→ **Extracted records**:
------------------------------------------------------------

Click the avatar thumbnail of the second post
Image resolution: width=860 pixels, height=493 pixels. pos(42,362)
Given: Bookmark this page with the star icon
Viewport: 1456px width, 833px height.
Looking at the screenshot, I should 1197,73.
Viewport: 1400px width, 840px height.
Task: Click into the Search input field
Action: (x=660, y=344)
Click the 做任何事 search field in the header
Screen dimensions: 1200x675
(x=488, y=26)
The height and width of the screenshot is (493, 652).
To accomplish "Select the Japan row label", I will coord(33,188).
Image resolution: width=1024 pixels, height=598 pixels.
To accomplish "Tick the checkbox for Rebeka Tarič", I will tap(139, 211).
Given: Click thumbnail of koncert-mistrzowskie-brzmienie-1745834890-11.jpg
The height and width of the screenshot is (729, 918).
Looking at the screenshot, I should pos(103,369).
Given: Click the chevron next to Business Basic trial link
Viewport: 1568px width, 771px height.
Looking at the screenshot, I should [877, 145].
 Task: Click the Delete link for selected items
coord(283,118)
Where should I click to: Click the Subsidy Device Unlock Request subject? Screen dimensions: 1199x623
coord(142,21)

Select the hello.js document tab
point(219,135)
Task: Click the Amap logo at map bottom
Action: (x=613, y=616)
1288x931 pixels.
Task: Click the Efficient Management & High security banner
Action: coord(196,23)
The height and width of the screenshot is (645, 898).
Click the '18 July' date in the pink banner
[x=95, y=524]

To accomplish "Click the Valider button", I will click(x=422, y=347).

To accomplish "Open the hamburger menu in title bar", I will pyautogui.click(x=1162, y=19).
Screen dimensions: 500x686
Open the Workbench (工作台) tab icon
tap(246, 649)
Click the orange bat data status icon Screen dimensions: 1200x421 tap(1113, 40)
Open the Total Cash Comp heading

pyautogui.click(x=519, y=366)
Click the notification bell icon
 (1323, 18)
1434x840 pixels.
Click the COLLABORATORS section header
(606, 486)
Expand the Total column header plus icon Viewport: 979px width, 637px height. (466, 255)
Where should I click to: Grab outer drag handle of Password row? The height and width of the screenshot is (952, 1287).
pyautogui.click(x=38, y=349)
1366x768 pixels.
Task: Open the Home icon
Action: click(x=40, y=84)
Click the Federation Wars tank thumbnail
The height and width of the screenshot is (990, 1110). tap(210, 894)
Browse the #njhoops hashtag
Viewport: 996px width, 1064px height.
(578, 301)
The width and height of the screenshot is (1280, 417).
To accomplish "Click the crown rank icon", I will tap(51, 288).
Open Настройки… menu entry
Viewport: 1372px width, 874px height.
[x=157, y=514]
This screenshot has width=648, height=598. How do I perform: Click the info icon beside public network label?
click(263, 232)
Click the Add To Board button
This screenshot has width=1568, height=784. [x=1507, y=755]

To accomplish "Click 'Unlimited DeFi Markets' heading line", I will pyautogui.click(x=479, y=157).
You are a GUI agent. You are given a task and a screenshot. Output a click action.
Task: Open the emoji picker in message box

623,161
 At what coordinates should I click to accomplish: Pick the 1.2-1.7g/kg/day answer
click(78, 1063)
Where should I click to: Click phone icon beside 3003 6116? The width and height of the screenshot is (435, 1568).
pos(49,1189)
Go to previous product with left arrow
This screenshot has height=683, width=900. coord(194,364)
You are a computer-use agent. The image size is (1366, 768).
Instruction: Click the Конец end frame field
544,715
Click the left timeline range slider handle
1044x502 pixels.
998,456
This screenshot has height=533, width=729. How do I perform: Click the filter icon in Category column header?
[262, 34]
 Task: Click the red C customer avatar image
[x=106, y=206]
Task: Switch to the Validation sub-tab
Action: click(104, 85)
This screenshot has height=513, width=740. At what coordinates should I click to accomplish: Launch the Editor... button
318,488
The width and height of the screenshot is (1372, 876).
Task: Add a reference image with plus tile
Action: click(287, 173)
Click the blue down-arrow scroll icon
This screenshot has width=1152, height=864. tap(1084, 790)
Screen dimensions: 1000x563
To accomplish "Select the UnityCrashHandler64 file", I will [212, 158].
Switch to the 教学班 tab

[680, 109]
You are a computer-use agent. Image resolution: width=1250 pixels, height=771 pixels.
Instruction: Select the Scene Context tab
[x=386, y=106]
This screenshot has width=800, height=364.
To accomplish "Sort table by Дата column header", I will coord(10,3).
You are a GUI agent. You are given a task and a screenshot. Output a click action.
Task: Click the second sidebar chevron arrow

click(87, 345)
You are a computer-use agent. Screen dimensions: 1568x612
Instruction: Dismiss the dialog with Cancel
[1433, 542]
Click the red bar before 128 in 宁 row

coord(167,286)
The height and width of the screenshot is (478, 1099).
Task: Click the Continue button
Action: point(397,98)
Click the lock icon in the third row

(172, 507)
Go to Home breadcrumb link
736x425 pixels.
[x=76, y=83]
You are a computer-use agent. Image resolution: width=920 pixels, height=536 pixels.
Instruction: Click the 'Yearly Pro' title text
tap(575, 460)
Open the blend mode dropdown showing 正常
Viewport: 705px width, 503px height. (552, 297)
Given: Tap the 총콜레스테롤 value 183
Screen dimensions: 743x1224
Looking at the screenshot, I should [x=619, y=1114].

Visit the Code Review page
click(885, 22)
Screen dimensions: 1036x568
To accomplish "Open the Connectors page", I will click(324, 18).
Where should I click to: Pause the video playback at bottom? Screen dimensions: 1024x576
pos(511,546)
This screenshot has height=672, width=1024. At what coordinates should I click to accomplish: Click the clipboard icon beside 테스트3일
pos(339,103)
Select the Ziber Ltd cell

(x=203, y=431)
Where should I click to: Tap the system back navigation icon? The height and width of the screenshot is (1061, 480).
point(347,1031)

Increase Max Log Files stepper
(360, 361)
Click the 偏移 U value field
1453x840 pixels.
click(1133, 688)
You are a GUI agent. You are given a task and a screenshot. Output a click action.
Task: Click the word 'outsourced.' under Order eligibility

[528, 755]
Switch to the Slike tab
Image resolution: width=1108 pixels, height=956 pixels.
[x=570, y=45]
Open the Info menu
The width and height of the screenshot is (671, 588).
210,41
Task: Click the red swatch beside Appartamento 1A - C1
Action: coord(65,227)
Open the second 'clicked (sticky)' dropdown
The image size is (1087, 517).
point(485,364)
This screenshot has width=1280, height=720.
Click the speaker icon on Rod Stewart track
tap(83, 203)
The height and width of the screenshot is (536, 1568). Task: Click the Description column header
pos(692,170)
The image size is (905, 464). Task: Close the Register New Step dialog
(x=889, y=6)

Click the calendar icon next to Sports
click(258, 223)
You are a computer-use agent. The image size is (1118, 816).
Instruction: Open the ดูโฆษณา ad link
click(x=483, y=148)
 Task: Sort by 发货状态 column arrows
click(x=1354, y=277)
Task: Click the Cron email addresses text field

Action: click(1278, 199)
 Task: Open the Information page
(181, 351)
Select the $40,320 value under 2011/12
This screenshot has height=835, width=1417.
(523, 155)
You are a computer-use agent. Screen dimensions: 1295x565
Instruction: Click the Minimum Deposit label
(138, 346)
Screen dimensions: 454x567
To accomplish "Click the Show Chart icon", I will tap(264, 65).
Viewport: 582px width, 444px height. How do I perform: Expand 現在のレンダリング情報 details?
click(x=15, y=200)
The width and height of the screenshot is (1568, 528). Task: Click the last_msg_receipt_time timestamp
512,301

------------------------------------------------------------

→ **REQUIREMENT**: Word for word, give back all of the records.

→ **WRITTEN REPLY**:
Click the avatar thumbnail of the second post
Image resolution: width=860 pixels, height=493 pixels. pos(42,362)
Given: Bookmark this page with the star icon
Viewport: 1456px width, 833px height.
Looking at the screenshot, I should 1197,73.
Viewport: 1400px width, 840px height.
Task: Click into the Search input field
Action: (x=660, y=344)
Click the 做任何事 search field in the header
Screen dimensions: 1200x675
(x=488, y=26)
The height and width of the screenshot is (493, 652).
To accomplish "Select the Japan row label", I will coord(33,188).
Image resolution: width=1024 pixels, height=598 pixels.
To accomplish "Tick the checkbox for Rebeka Tarič", I will tap(139, 211).
Given: Click thumbnail of koncert-mistrzowskie-brzmienie-1745834890-11.jpg
The height and width of the screenshot is (729, 918).
Looking at the screenshot, I should pos(103,369).
Given: Click the chevron next to Business Basic trial link
Viewport: 1568px width, 771px height.
Looking at the screenshot, I should [877, 145].
 Task: Click the Delete link for selected items
coord(283,118)
Where should I click to: Click the Subsidy Device Unlock Request subject? Screen dimensions: 1199x623
coord(142,21)

Select the hello.js document tab
point(219,135)
Task: Click the Amap logo at map bottom
Action: (x=613, y=616)
1288x931 pixels.
Task: Click the Efficient Management & High security banner
Action: coord(196,23)
The height and width of the screenshot is (645, 898).
Click the '18 July' date in the pink banner
[x=95, y=524]

To accomplish "Click the Valider button", I will click(x=422, y=347).

To accomplish "Open the hamburger menu in title bar", I will pyautogui.click(x=1162, y=19).
Screen dimensions: 500x686
Open the Workbench (工作台) tab icon
tap(246, 649)
Click the orange bat data status icon Screen dimensions: 1200x421 tap(1113, 40)
Open the Total Cash Comp heading

pyautogui.click(x=519, y=366)
Click the notification bell icon
 (1323, 18)
1434x840 pixels.
Click the COLLABORATORS section header
(606, 486)
Expand the Total column header plus icon Viewport: 979px width, 637px height. (466, 255)
Where should I click to: Grab outer drag handle of Password row? The height and width of the screenshot is (952, 1287).
pyautogui.click(x=38, y=349)
1366x768 pixels.
Task: Open the Home icon
Action: click(x=40, y=84)
Click the Federation Wars tank thumbnail
The height and width of the screenshot is (990, 1110). tap(210, 894)
Browse the #njhoops hashtag
Viewport: 996px width, 1064px height.
(578, 301)
The width and height of the screenshot is (1280, 417).
To accomplish "Click the crown rank icon", I will tap(51, 288).
Open Настройки… menu entry
Viewport: 1372px width, 874px height.
[x=157, y=514]
This screenshot has width=648, height=598. How do I perform: Click the info icon beside public network label?
click(263, 232)
Click the Add To Board button
This screenshot has width=1568, height=784. [x=1507, y=755]

To accomplish "Click 'Unlimited DeFi Markets' heading line", I will pyautogui.click(x=479, y=157).
You are a GUI agent. You are given a task and a screenshot. Output a click action.
Task: Open the emoji picker in message box

623,161
 At what coordinates should I click to accomplish: Pick the 1.2-1.7g/kg/day answer
click(78, 1063)
Where should I click to: Click phone icon beside 3003 6116? The width and height of the screenshot is (435, 1568).
pos(49,1189)
Go to previous product with left arrow
This screenshot has height=683, width=900. coord(194,364)
You are a computer-use agent. The image size is (1366, 768).
Instruction: Click the Конец end frame field
544,715
Click the left timeline range slider handle
1044x502 pixels.
998,456
This screenshot has height=533, width=729. How do I perform: Click the filter icon in Category column header?
[262, 34]
 Task: Click the red C customer avatar image
[x=106, y=206]
Task: Switch to the Validation sub-tab
Action: click(104, 85)
This screenshot has height=513, width=740. At what coordinates should I click to accomplish: Launch the Editor... button
318,488
The width and height of the screenshot is (1372, 876).
Task: Add a reference image with plus tile
Action: click(287, 173)
Click the blue down-arrow scroll icon
This screenshot has width=1152, height=864. tap(1084, 790)
Screen dimensions: 1000x563
To accomplish "Select the UnityCrashHandler64 file", I will [212, 158].
Switch to the 教学班 tab

[680, 109]
You are a computer-use agent. Image resolution: width=1250 pixels, height=771 pixels.
Instruction: Select the Scene Context tab
[x=386, y=106]
This screenshot has width=800, height=364.
To accomplish "Sort table by Дата column header", I will coord(10,3).
You are a GUI agent. You are given a task and a screenshot. Output a click action.
Task: Click the second sidebar chevron arrow

click(87, 345)
You are a computer-use agent. Screen dimensions: 1568x612
Instruction: Dismiss the dialog with Cancel
[1433, 542]
Click the red bar before 128 in 宁 row

coord(167,286)
The height and width of the screenshot is (478, 1099).
Task: Click the Continue button
Action: point(397,98)
Click the lock icon in the third row

(172, 507)
Go to Home breadcrumb link
736x425 pixels.
[x=76, y=83]
You are a computer-use agent. Image resolution: width=920 pixels, height=536 pixels.
Instruction: Click the 'Yearly Pro' title text
tap(575, 460)
Open the blend mode dropdown showing 正常
Viewport: 705px width, 503px height. (552, 297)
Given: Tap the 총콜레스테롤 value 183
Screen dimensions: 743x1224
Looking at the screenshot, I should [x=619, y=1114].

Visit the Code Review page
click(885, 22)
Screen dimensions: 1036x568
To accomplish "Open the Connectors page", I will click(324, 18).
Where should I click to: Pause the video playback at bottom? Screen dimensions: 1024x576
pos(511,546)
This screenshot has height=672, width=1024. At what coordinates should I click to accomplish: Click the clipboard icon beside 테스트3일
pos(339,103)
Select the Ziber Ltd cell

(x=203, y=431)
Where should I click to: Tap the system back navigation icon? The height and width of the screenshot is (1061, 480).
point(347,1031)

Increase Max Log Files stepper
(360, 361)
Click the 偏移 U value field
1453x840 pixels.
click(1133, 688)
You are a GUI agent. You are given a task and a screenshot. Output a click action.
Task: Click the word 'outsourced.' under Order eligibility

[528, 755]
Switch to the Slike tab
Image resolution: width=1108 pixels, height=956 pixels.
[x=570, y=45]
Open the Info menu
The width and height of the screenshot is (671, 588).
210,41
Task: Click the red swatch beside Appartamento 1A - C1
Action: coord(65,227)
Open the second 'clicked (sticky)' dropdown
The image size is (1087, 517).
point(485,364)
This screenshot has width=1280, height=720.
Click the speaker icon on Rod Stewart track
tap(83, 203)
The height and width of the screenshot is (536, 1568). Task: Click the Description column header
pos(692,170)
The image size is (905, 464). Task: Close the Register New Step dialog
(x=889, y=6)

Click the calendar icon next to Sports
click(258, 223)
You are a computer-use agent. The image size is (1118, 816).
Instruction: Open the ดูโฆษณา ad link
click(x=483, y=148)
 Task: Sort by 发货状态 column arrows
click(x=1354, y=277)
Task: Click the Cron email addresses text field

Action: click(1278, 199)
 Task: Open the Information page
(181, 351)
Select the $40,320 value under 2011/12
This screenshot has height=835, width=1417.
(523, 155)
You are a computer-use agent. Screen dimensions: 1295x565
Instruction: Click the Minimum Deposit label
(138, 346)
Screen dimensions: 454x567
To accomplish "Click the Show Chart icon", I will tap(264, 65).
Viewport: 582px width, 444px height. How do I perform: Expand 現在のレンダリング情報 details?
click(x=15, y=200)
The width and height of the screenshot is (1568, 528). Task: Click the last_msg_receipt_time timestamp
512,301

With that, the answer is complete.